Four hours later, the twins joined me in the mother-baby wing and we were able to room together for all of my three-day hospital stay. I’m not sure what the odds are on this, but we thought this was pretty amazing given the twin pregnancy and Melina’s birth weight. The hospital photographer startled me by saying that she doesn’t think she has ever photographed a baby as small as she is except for in the NICU. Everyone from the pediatricians to the lactation consultants marveled at how healthy they are for being born at 37 weeks. Melina spent the first evening tucked into my hospital gown to help regulate her body temperature, but was holding her own temperature by the next morning.
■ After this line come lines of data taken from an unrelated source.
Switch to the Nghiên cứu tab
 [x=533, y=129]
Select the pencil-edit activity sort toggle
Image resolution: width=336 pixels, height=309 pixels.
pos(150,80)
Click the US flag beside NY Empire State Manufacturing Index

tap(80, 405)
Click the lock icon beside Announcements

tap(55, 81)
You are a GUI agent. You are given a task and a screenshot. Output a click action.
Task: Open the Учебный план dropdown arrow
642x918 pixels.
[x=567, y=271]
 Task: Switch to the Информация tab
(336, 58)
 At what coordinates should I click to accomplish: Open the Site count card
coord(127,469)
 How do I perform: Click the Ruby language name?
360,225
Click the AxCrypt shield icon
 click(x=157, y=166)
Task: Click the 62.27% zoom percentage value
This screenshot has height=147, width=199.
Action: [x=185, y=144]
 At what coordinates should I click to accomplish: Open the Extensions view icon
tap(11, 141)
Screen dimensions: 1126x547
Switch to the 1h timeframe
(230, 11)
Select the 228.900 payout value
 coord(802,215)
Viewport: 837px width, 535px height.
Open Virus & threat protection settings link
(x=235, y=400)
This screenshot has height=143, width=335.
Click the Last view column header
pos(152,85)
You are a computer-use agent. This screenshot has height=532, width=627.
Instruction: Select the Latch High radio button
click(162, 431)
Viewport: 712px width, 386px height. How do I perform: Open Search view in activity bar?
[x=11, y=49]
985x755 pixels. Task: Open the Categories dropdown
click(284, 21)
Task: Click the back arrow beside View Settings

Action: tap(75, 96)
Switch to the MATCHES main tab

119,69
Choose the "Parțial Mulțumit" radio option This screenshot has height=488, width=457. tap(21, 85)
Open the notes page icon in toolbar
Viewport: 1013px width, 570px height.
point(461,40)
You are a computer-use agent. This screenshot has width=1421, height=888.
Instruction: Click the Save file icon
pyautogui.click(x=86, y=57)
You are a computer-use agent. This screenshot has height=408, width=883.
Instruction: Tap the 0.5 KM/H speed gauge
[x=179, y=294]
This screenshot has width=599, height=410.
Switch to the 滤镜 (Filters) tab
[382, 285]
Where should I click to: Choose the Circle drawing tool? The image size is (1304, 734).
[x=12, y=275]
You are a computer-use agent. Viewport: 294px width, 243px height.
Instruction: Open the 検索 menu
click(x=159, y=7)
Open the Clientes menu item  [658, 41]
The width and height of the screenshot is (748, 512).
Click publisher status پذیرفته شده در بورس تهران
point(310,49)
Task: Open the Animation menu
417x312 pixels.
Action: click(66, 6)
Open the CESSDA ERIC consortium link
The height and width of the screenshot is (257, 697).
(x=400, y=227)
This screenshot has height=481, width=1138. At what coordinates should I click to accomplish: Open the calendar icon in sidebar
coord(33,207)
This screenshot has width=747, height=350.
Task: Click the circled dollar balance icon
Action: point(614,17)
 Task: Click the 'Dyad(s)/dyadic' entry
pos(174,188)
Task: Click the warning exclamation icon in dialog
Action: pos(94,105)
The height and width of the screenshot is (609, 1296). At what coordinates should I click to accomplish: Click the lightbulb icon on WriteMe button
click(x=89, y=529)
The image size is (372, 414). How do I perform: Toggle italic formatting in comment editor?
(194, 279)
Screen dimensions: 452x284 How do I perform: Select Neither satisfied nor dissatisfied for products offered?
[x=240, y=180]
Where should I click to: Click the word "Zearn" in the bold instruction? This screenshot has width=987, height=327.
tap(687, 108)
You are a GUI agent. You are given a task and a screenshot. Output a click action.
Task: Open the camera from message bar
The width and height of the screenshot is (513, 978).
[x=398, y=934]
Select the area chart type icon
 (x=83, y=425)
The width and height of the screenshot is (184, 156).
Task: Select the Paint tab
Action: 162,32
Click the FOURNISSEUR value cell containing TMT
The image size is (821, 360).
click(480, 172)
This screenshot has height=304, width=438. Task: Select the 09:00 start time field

I thought I’d have to be older and wiser to get to the point where I felt like quoting myself, but my birth plan all along was:
1. Nobody dies.
2. Nobody goes to the NICU.
3. I don’t have to have a C-Section, unless it conflicts with rules 1 or 2.
I’m blessed that I was granted this. If I had dug in my heels and been adamant against a C-Section, I may have needed a grief counselor. I don’t think you can order a delivery like you order a hamburger. And now more than ever I think that anyone who plans a home birth is crazy. People should have babies in hospitals where it is safe. We were even lucky to have planned to be in the hospital for the induction, as my labor progressed so fast that the babies could have been in distress before I ever thought I should leave for the hospital.
Instead, we have two impossibly sweet, tiny, and healthy babies sleeping next to our bed in the pack and play. For that, we are grateful.